PacBio CCS Amplicon SOP v2 (qiime2 2022.2)

Gina Filloramo edited this page Nov 4, 2022 · 34 revisions

This standard operating procedure (SOP) is based on QIIME2 and is meant for users who want to quickly run their PacBio CCS amplicon data through the Microbiome Helper virtual box image and for internal use. Note that this workflow simply adapts our current Illumina amplicon workflows by altering the first steps to be compatible with the PacBio datatype, therefore you will need to use and familiarize yourself with the Illumina workflow of your choice on the right menu bar in order to complete processing.

If you use this workflow make sure to keep track of the commands you use locally as this page will be updated over time (see "revisions" above for earlier versions).

Requirements

This workflow assumes that you have QIIME2 installed in a conda environment (the appropriate version matching the Illumina workflow you will continue) and that you also have the seqtk toolset installed in this environment.
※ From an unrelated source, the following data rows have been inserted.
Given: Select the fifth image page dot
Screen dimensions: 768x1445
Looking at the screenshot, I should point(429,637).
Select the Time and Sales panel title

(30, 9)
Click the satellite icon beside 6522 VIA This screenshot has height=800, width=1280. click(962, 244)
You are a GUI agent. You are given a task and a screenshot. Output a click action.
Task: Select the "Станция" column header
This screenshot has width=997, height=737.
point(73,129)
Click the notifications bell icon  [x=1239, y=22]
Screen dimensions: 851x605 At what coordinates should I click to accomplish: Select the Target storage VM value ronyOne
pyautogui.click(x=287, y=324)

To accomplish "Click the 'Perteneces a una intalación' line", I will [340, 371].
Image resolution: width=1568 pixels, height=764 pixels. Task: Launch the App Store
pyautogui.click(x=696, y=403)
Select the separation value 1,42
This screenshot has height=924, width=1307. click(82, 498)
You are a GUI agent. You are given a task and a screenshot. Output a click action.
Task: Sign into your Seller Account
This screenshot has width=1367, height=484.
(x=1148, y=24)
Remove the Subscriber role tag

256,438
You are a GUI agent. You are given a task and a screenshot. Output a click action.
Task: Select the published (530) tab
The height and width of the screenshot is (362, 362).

This workflow also assumes that the input is raw Circular Consensus Sequencing (CCS) PacBio data in demultiplexed FASTQ format located within a folder called raw_data. The filenames can be almost anything you wish (contrary to most QIIME2 importing) since you are going to use a "manifest file" to list each file.

1. First steps

Steps 1.1 to 1.3

As per the Illumina amplicon SOP.

1.4 Activate QIIME 2 conda environment

You should run the rest of the workflow in a conda environment, which makes sure the correct version of the Python packages required by QIIME 2 are being used. You can activate this conda environment with this command (you may need to swap in source for conda if you get an error):

conda activate qiime2-2022.2

1.5 Import FASTQs as QIIME 2 artifact

The raw reads will be imported into the QIIME 2 "artifact" file format (with the extension QZA). The slight difference here compared to standard Illumina file importing is that you need to use a "manifest" file - consult the QIIME2 documentation about preparing it, but essentially it is just a tab-delimited text file containing the sample names + absolute path to each file in the raw_data/ folder we just made above.

cd raw_reads
gzip -d raw_data/*.fastq.gz
cd ..

mkdir reads_qza

qiime tools import \
    --type SampleData[SequencesWithQuality] \
    --input-path PacBioCCSmanifest.tsv \
    --output-path reads_qza/raw_reads.qza \
    --input-format SingleEndFastqManifestPhred33V2

1.6 Summarize trimmed FASTQs

You can run the demux summarize command after trimming the reads to get a report of the number of reads per sample and quality distribution across the reads. This generates a more basic output compared to FASTQC/MultiQC, but is sufficient for this step.

qiime demux summarize \
   --i-data reads_qza/raw_reads.qza \
   --o-visualization reads_qza/raw_reads_summary.qzv

2. Denoising the reads into amplicon sequence variants

At this stage, the main 2 pipelines you can use are based on either deblur or DADA2. Below we will describe the commands for running DADA2, which now supports PacBio reads, as Deblur may not work correctly since it does not currently have a PacBio mode.

2.1 Running DADA2

Run the DADA2 workflow to remove primers, correct reads and get amplicon sequence variants (ASVs). Note that we are not doing any form of initial quality filtering (unlike our Illumina SOP) or truncation in the below command due to the fact the CCS reads are already of very high quality when produced (99.9% consensus accuracy). You will probably also want to increase the number of threads used below to the maximum your system has available. If your PacBio data is not CCS in nature or you have used a lower consensus threshold (ie: <99%), then we would suggest you add in a quality-filter step. The below primers correspond to the full-length 16S (Bacteria-specific primer set).

mkdir dada2_output

qiime dada2 denoise-ccs --i-demultiplexed-seqs reads_qza/raw_reads.qza \
 --p-min-len 1200 --p-max-len 1800 \
 --p-front AGRGTTYGATYMTGGCTCAG --p-adapter RGYTACCTTGTTACGACTT \
 --p-n-threads 10 \
 --o-table dada2_ccs_output/table.qza \
 --o-representative-sequences dada2_ccs_output/representative_sequences.qza \
 --o-denoising-stats dada2_ccs_output/stats.qza \
 --verbose

Note we are using linked anchored adapters here to ensure only reads having the primers at the extremities are retained and a size-range of 1300-1800 nt to allow some indels (there should be relatively few in actuality), but prevent amplicon dimers (we've observed ~1% in PacBio CCS data) from passing through, since the size of the 16S amplicon here is ~1500 nt.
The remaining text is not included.